Automatic publication with attribution
Atalaya doesn't require a human reviewer per node. It is an aggregator, not an editor. The reviewer is the confrontation between sources. If only one source exists, the claim is published with a Single source badge so the reader sees the lower confidence.
Overwrite by judicial status
The most recent judicial outcome (acquittal, conviction, archive) overrides the case status regardless of how many outlets covered it. Justice has the last word; the press has the first draft.
Semi-annual re-scrape
Every active case is reviewed roughly every six months against the latest news to capture acquittals, new charges and archives.
Legal & brand isolation
Atalaya runs on its own infrastructure, separate from B1G Digital. Reasons:
- Brand: B1G is a software studio; Atalaya is a public-interest tool. Bleeding between them dilutes both.
- Legal: If Atalaya faces a defamation suit, the firewall protects the commercial business. A separate legal entity is deferred until traffic justifies it.
- Operational: Independent rate limits, availability and secrets.
Why it exists
The motivation is a cultural problem: the lack of public memory about recent history. The records of candidates and officials are forgotten between electoral cycles — the same mistakes repeat, the same actors return.
Living in Japan reframed the perspective: in Japanese society, collective memory (historical, civic, institutional) is treated as a social asset. It lets a community avoid repeating mistakes, identify those responsible for past harm, and make better decisions over time. Colombia, by contrast, operates with amnesia.

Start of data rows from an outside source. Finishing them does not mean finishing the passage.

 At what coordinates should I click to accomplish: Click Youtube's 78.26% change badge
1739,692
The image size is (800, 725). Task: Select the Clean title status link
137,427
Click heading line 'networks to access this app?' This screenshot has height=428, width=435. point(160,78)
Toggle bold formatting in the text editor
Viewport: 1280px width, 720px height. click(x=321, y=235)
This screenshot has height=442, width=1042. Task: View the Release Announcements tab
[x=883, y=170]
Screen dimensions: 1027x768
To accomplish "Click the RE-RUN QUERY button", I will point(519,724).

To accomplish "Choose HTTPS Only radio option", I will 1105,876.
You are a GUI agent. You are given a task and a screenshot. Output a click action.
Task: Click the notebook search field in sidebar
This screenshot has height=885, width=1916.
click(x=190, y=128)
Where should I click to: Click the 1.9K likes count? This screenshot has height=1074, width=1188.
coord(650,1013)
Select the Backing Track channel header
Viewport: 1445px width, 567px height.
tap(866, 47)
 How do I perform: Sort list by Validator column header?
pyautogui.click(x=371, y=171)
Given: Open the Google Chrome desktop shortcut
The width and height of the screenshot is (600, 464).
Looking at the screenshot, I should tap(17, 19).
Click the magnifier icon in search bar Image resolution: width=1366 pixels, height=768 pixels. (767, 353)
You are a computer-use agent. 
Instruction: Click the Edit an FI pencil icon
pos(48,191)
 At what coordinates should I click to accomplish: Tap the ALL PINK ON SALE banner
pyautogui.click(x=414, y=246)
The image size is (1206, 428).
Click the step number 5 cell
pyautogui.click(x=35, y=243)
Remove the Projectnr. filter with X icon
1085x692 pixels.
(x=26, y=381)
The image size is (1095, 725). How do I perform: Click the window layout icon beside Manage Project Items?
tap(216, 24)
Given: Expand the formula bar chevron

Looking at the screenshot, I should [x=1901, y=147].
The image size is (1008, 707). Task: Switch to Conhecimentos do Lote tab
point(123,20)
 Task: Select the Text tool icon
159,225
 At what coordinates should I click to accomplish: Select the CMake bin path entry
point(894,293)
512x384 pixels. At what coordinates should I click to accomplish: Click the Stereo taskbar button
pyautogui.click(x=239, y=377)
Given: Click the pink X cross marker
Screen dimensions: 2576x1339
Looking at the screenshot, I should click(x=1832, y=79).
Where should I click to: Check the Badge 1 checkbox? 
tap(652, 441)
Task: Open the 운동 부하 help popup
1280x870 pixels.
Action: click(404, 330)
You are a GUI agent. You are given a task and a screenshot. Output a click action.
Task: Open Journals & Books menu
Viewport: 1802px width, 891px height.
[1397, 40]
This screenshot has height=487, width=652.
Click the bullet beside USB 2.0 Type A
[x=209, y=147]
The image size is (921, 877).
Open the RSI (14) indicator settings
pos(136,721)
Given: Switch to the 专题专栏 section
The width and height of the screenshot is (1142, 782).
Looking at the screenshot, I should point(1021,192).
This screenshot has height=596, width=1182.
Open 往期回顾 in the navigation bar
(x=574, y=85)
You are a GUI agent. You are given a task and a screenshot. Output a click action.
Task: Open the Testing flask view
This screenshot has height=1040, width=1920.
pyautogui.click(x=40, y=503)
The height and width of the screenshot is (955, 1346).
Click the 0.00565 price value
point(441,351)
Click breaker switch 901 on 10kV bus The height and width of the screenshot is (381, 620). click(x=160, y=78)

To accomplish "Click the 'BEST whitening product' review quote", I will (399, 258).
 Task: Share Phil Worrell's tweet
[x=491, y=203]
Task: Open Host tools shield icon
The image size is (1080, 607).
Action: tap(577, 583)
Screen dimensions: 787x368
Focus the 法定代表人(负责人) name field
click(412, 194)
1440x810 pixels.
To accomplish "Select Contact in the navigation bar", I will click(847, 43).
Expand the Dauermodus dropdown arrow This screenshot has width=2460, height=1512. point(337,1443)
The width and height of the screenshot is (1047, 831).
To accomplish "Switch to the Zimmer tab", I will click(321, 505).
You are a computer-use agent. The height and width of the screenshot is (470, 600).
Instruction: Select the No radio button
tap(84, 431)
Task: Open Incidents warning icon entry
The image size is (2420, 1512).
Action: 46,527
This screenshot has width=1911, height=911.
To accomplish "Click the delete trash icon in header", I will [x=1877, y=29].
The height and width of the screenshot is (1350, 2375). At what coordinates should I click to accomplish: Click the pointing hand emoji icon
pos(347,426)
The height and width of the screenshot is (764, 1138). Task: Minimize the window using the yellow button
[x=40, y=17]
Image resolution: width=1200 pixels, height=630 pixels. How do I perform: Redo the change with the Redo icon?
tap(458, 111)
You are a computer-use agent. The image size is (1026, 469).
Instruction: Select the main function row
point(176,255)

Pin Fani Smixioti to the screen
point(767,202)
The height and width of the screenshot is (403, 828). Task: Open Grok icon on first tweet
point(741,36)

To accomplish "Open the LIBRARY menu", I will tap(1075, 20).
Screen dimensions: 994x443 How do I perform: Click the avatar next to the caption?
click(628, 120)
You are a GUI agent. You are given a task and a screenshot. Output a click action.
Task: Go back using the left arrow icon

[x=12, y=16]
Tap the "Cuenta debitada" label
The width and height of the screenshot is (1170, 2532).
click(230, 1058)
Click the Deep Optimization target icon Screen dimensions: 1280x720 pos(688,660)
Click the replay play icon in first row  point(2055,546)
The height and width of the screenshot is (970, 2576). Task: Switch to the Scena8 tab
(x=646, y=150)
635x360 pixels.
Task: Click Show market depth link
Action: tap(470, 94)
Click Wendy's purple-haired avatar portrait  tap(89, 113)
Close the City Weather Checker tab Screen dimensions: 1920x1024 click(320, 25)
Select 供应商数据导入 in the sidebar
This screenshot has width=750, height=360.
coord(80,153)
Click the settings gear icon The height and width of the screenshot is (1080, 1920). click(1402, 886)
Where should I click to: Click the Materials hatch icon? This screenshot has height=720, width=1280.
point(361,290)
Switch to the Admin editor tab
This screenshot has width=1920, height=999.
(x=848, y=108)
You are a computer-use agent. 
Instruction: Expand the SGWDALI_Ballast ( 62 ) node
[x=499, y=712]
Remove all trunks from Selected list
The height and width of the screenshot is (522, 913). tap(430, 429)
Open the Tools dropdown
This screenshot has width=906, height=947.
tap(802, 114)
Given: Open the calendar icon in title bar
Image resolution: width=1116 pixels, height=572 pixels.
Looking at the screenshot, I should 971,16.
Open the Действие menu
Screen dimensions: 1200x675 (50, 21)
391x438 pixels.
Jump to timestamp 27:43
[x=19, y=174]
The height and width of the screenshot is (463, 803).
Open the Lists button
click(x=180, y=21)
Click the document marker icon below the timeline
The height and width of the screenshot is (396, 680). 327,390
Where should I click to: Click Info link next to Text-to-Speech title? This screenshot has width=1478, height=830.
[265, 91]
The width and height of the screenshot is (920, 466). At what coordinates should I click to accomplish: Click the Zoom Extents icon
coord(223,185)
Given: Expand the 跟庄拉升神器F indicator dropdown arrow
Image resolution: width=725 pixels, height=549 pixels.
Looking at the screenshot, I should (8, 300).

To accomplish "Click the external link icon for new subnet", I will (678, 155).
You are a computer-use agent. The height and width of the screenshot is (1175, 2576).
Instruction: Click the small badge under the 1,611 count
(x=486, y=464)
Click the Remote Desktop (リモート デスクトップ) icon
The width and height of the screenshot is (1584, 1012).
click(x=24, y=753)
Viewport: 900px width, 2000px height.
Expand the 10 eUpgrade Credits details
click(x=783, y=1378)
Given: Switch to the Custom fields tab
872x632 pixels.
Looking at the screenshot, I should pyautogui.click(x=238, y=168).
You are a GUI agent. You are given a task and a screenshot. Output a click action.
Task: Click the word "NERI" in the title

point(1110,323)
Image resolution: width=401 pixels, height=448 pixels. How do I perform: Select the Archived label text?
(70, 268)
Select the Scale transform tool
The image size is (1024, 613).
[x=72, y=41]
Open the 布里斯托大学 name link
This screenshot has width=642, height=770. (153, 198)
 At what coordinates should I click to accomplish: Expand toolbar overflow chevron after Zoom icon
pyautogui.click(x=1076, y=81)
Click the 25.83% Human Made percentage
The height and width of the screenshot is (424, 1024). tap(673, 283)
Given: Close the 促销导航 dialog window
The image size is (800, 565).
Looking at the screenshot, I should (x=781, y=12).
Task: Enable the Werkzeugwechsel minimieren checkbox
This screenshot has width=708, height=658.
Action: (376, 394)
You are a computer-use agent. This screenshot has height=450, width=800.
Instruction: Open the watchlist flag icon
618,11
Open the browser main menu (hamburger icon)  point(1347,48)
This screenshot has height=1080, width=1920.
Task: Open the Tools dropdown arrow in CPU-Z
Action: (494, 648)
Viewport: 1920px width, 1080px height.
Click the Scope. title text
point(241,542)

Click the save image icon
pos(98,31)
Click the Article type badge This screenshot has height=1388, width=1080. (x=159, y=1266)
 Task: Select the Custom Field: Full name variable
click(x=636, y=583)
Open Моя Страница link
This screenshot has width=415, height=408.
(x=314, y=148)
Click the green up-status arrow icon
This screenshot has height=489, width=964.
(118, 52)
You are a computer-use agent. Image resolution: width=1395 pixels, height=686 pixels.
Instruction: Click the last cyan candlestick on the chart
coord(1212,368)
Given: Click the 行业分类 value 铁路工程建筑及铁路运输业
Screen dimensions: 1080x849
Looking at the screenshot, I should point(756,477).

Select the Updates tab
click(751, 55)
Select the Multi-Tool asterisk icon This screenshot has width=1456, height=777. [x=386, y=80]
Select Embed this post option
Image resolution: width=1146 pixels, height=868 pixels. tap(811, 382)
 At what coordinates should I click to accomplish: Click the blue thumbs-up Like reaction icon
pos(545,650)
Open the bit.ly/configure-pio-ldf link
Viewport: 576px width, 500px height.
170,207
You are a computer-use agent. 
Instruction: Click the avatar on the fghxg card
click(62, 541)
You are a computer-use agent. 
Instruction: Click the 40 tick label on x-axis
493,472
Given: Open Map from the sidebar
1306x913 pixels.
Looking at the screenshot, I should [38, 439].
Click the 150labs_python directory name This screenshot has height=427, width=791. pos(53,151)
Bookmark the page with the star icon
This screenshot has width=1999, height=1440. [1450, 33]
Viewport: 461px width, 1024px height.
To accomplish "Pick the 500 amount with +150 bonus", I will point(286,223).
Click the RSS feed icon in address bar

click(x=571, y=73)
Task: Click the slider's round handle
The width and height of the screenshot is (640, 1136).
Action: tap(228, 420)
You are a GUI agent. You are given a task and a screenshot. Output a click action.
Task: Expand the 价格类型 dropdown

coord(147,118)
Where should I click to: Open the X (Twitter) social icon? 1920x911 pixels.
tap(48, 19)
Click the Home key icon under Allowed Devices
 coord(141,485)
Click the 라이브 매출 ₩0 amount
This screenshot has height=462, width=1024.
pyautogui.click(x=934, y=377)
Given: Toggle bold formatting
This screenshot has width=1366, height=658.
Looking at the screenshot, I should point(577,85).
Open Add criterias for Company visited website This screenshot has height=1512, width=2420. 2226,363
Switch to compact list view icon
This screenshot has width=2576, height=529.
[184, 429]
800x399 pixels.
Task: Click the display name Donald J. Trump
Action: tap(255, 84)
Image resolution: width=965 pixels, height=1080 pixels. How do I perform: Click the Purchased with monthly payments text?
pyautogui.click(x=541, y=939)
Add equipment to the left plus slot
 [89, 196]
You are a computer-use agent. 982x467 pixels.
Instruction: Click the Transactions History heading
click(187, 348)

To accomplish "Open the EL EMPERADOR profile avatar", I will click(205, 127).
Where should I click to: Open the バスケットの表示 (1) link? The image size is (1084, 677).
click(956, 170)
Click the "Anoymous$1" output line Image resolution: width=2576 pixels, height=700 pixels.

Atalaya is the bounded answer: a tool for the Colombian public to recognise the people connected to corruption cases, build awareness across recent periods, and understand that corruption is a systemic network, deeply embedded in how the country operates — to the point that society has come to accept significant parts of it as normal.
Anchor decisions
- D-01 · Built as a portfolio piece, not a commercial product.
- D-02 · Renamed from "Corruption Wire" to "Atalaya".
- D-06 · Data source = Colombian press. NO SECOP. NO Procuraduría.
- D-07 · Own domain & infrastructure, brand isolated.
- D-08 · Cross-source confrontation replaces the human reviewer. Automatic publication with attribution. Semi-annual re-scrape. Single-source badge. Overwrite by judicial status.
- D-09 · Canonical stack: Neon + Pinecone + Next.js + Vercel.
Current status
Backend Phase 1 complete (FastAPI + Neon + Alembic + tested confrontation rules). Frontend MVP (this site) delivered April 29, 2026 for the Web Programming class at Eikei University. Public launch pending external legal review and the definitive outlet inventory.